* **What to do**:
1. Please list every work on the Sand Ridge nature walk page below that is given with a year of publication, and include that year.
2. Pick up the Sand Ridge nature walk page below and continue it from its last sentence, which is not part of the listing.

DOWNLOAD A PDF OF THE GUIDE

The guide is double-sided and can be printed on 11-inch-by-17-inch paper in a standard printer. Once printed, it can be folded into quarters to create a small booklet or left unfolded to display the poster on the reverse side.

Watch a Walk

Video by Burlingham Productions

The nature walks extended over approximately a half-mile of trails at the Sand Ridge Nature Center and incorporated the settlers cabins, nature trails, picnic grounds, and more as active sites of inquiry and conversation. The walks made use exclusively of plants found growing naturally at the nature center to guide discussion.

About the presenters

Alex Palmer is a naturalist and certified interpretive guide with the Forest Preserves of Cook County at Sand Ridge Nature Center.

He has over 10 years of experience in the natural resource management and environmental education professions across the eastern United States, including within the Calumet Region along the south rim of Lake Michigan. A native of the Great Lakes, Alex spent his childhood within the Lake Erie watershed on the Allegheny Plateau in the eastern half of Cleveland, Ohio, where he developed a fascination for urban natural areas. He considers himself an “urban naturalist.”

Ann Durkin Keating is the Toenniges Professor of History at North Central College where she has taught since 1991.

She holds an undergraduate degree from the University of Illinois and her graduate degrees from University of Chicago. She was the co-editor of the Encyclopedia of Chicago (2004), a print and online project. She has also written several books including Building Chicago: Suburban Developers and the Creation of a Divided Metropolis (1988) about the emergence of suburban government in Chicago and Chicagoland: City and Suburbs of the Railroad Age (2005). More recently, she has turned to Chicago’s early history in Rising Up From Indian Country: The Battle of Fort Dearborn and the Birth of Chicago (2012). She has also just completed a manuscript on Juliette Kinzie and Chicago before the 1871 fire to be published next year by University of Chicago Press.

Gavin Van Horn is the director of cultures of conservation for the Center for Humans and Nature, a nonprofit organization that focuses on and promotes conservation ethics.

He is the author of The Way of Coyote: Shared Journeys in the Urban Wilds,” co-editor of City Creatures: Animal Encounters in the Chicago Wilderness and Wildness: Relations of People and Place,” and he writes for, edits, and curates the City Creatures blog. He lives in Evanston, IL.

* **Supplied entries**:
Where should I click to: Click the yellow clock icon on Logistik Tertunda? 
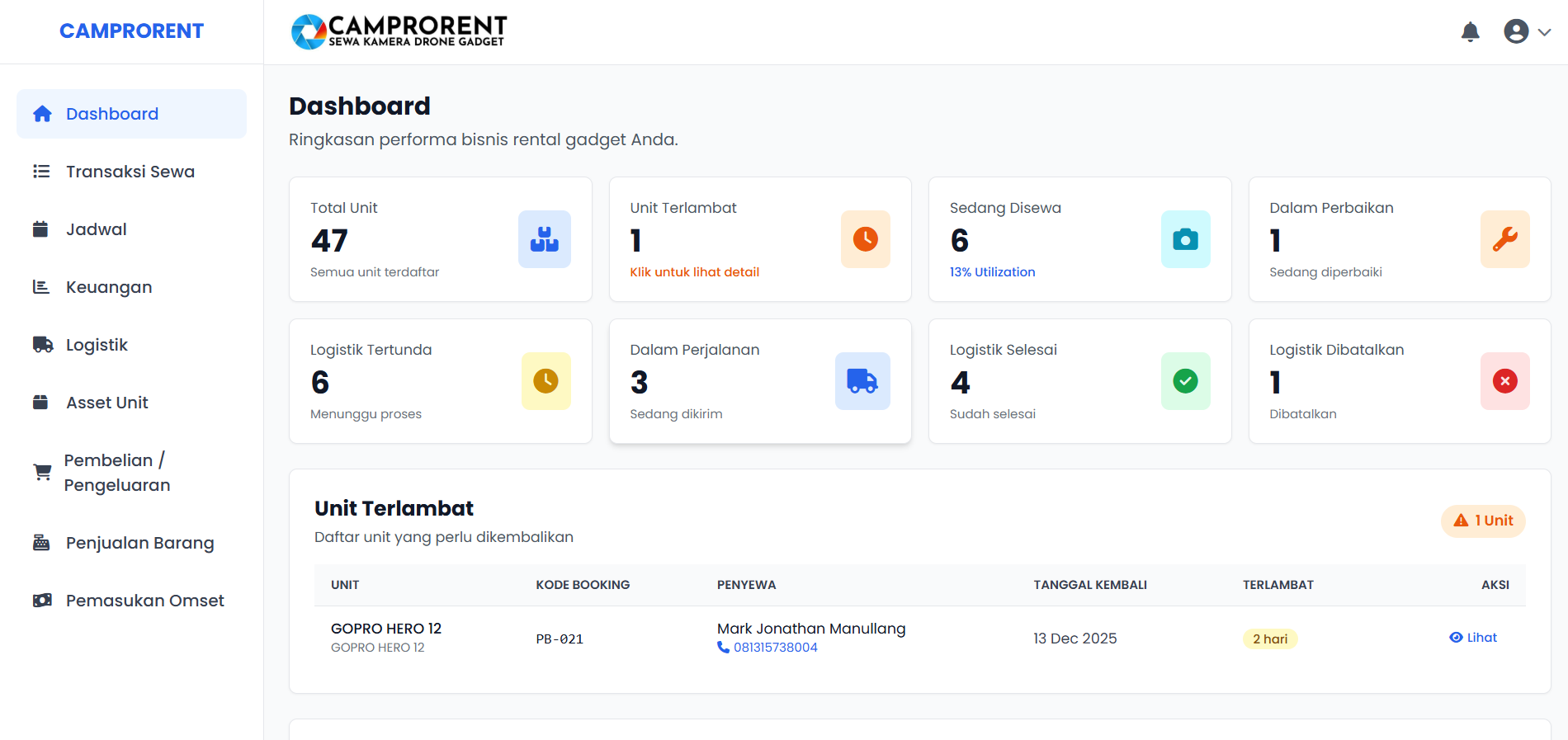point(545,381)
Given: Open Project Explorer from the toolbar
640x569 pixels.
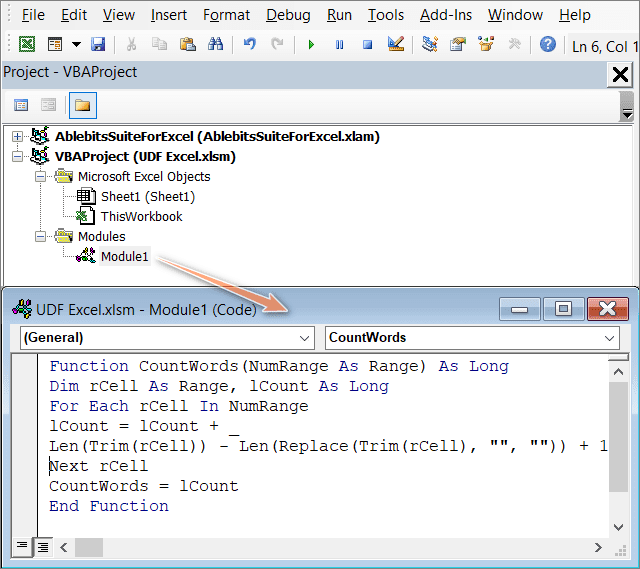Looking at the screenshot, I should point(430,45).
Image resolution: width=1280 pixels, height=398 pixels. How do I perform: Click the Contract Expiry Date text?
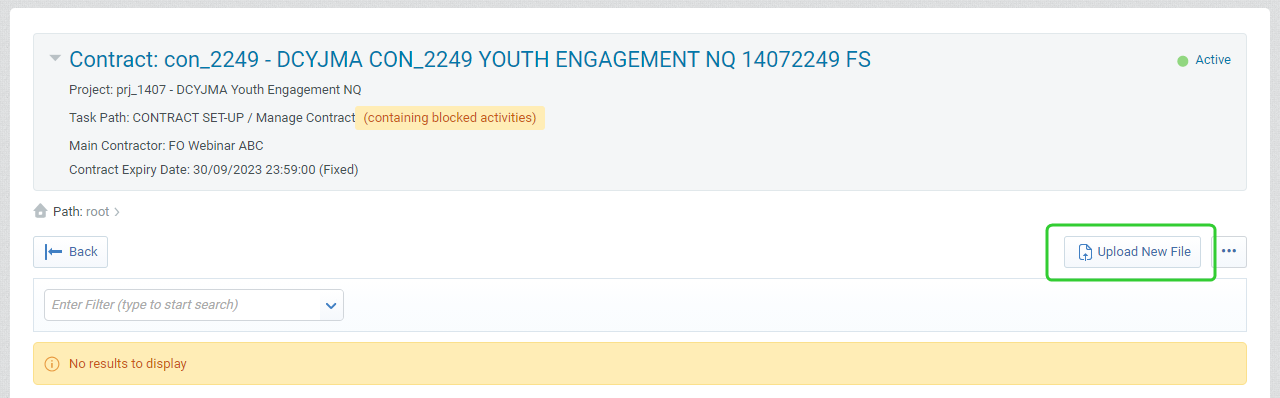click(213, 170)

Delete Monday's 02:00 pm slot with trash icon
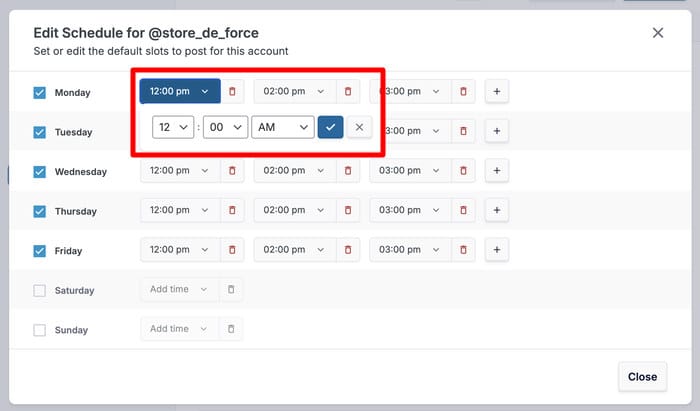point(347,91)
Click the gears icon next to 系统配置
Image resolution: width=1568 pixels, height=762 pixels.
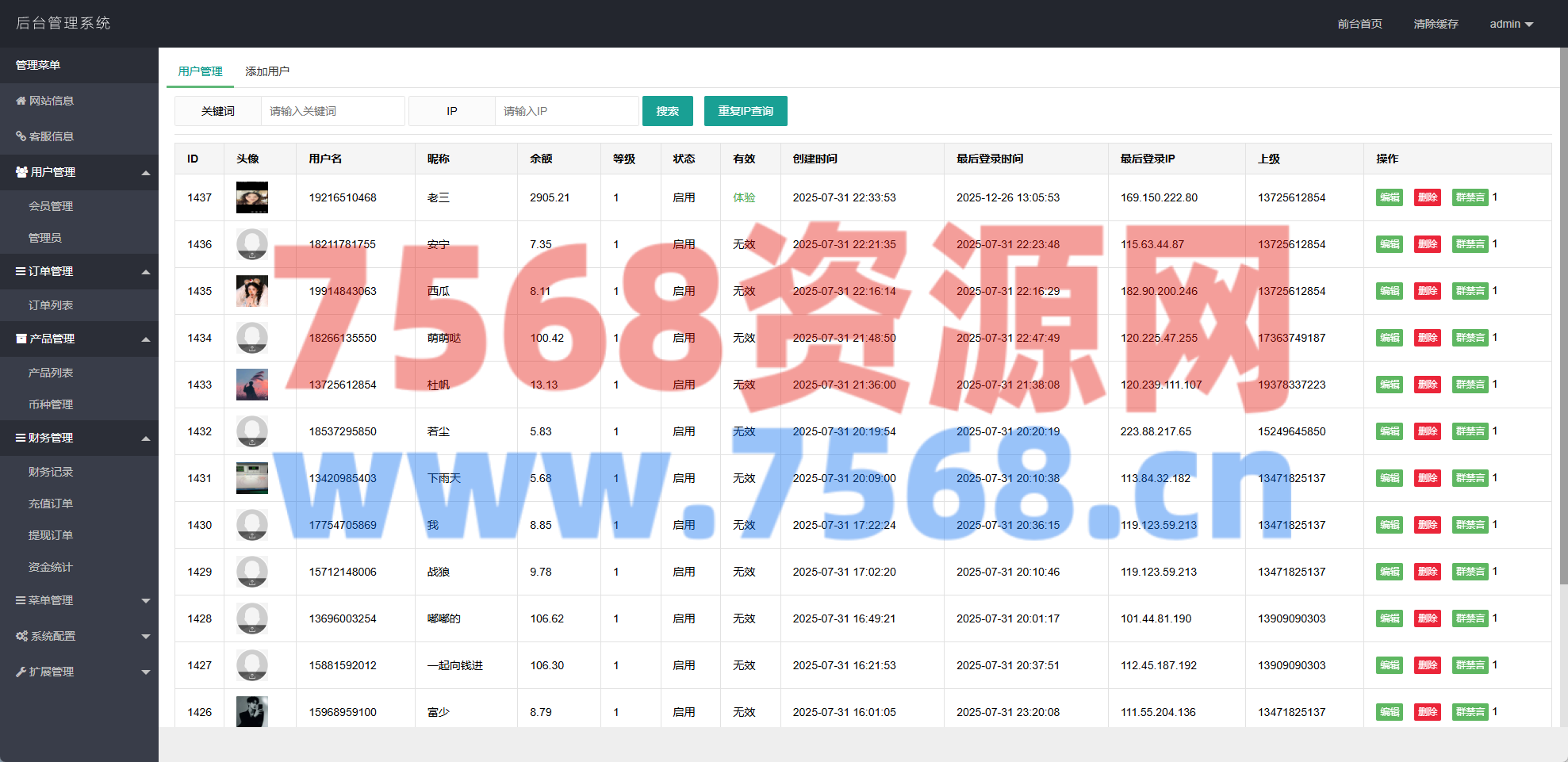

* **Answers for the exercise**:
1.
Encyclopedia of Chicago (2004)
Building Chicago: Suburban Developers and the Creation of a Divided Metropolis (1988)
Chicagoland: City and Suburbs of the Railroad Age (2005)
Rising Up From Indian Country: The Battle of Fort Dearborn and the Birth of Chicago (2012)

2.
What Participants Said

I continue to think about what you said about Illinois being uniquely bereft of undisturbed landscape relative to other states. I also appreciate how Gavin challenged us to question our language about plants and how we think about the landscape.

I’m not someone who uses the word “weeds.” But since I’ve gotten involved in ecological restoration work, I have found myself wanting to categorize plants as “good” or “bad,” depending on whether they’re native. Now when I see a plant that isn’t native, and maybe even invasive, I think about it in the broader context of human migration.

The main thematic takeaway from the program — that landscapes reflect our values — helps me sort out and articulate my feelings about my surroundings.

— Maureen


What’s stayed with me is the contrast in how the the native peoples and the immigrants thought about and used the land. The Potawatomi and other native peoples worked with the land while the immigrants wanted to claim it, own it, and make it more like the places they had left — hence the introduction of buckthorn and other “useful” plants that crowded out the native plants.

It also got me thinking about our current urban/rural divides as well as our continued assumptions that the land we “own,” even the land I own and tend, is ours, forgetting that it’s connected to everything else.

— Janet


I really enjoyed the walk and plan on returning to Sand Ridge to see more of it. I think the story that stayed with me the most was about buckthorn and its “takeover.” But I thought all the stories were intriguing, thoughtfully curated, and well-presented.